● **Raw records**

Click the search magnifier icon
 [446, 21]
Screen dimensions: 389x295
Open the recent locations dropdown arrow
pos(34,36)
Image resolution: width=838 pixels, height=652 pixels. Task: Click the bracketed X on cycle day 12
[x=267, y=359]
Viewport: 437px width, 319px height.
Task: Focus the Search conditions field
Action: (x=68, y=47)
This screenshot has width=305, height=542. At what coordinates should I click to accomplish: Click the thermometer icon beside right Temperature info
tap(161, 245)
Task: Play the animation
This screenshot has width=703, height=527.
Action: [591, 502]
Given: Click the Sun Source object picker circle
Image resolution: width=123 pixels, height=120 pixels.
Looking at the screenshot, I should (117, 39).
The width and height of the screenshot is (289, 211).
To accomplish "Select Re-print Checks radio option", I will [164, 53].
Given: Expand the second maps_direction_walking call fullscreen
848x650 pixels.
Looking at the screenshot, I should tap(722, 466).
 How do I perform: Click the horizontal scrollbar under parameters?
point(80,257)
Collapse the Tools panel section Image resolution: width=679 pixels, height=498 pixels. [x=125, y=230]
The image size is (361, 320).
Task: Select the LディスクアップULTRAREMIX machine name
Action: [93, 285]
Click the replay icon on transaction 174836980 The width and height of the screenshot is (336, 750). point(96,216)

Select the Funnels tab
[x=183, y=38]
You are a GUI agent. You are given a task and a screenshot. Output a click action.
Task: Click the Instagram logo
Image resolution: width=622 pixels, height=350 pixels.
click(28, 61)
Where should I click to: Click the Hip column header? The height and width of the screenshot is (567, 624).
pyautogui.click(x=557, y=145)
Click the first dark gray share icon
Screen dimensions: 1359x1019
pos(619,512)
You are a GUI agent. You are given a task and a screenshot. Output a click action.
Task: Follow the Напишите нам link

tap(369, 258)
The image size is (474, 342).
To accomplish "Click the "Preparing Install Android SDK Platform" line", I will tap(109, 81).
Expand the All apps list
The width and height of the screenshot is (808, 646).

● **TO DO**
Rewrite every item, swapping "Image resolution" for "Frame size" and leaving everything else the same.

● **RESULT OF THE EXERCISE**
Click the search magnifier icon
 [446, 21]
Screen dimensions: 389x295
Open the recent locations dropdown arrow
pos(34,36)
Frame size: width=838 pixels, height=652 pixels. Task: Click the bracketed X on cycle day 12
[x=267, y=359]
Viewport: 437px width, 319px height.
Task: Focus the Search conditions field
Action: (x=68, y=47)
This screenshot has width=305, height=542. At what coordinates should I click to accomplish: Click the thermometer icon beside right Temperature info
tap(161, 245)
Task: Play the animation
This screenshot has width=703, height=527.
Action: [591, 502]
Given: Click the Sun Source object picker circle
Frame size: width=123 pixels, height=120 pixels.
Looking at the screenshot, I should (117, 39).
The width and height of the screenshot is (289, 211).
To accomplish "Select Re-print Checks radio option", I will [164, 53].
Given: Expand the second maps_direction_walking call fullscreen
848x650 pixels.
Looking at the screenshot, I should tap(722, 466).
 How do I perform: Click the horizontal scrollbar under parameters?
point(80,257)
Collapse the Tools panel section Frame size: width=679 pixels, height=498 pixels. [x=125, y=230]
The image size is (361, 320).
Task: Select the LディスクアップULTRAREMIX machine name
Action: [93, 285]
Click the replay icon on transaction 174836980 The width and height of the screenshot is (336, 750). point(96,216)

Select the Funnels tab
[x=183, y=38]
You are a GUI agent. You are given a task and a screenshot. Output a click action.
Task: Click the Instagram logo
Frame size: width=622 pixels, height=350 pixels.
click(28, 61)
Where should I click to: Click the Hip column header? The height and width of the screenshot is (567, 624).
pyautogui.click(x=557, y=145)
Click the first dark gray share icon
Screen dimensions: 1359x1019
pos(619,512)
You are a GUI agent. You are given a task and a screenshot. Output a click action.
Task: Follow the Напишите нам link

tap(369, 258)
The image size is (474, 342).
To accomplish "Click the "Preparing Install Android SDK Platform" line", I will tap(109, 81).
Expand the All apps list
The width and height of the screenshot is (808, 646).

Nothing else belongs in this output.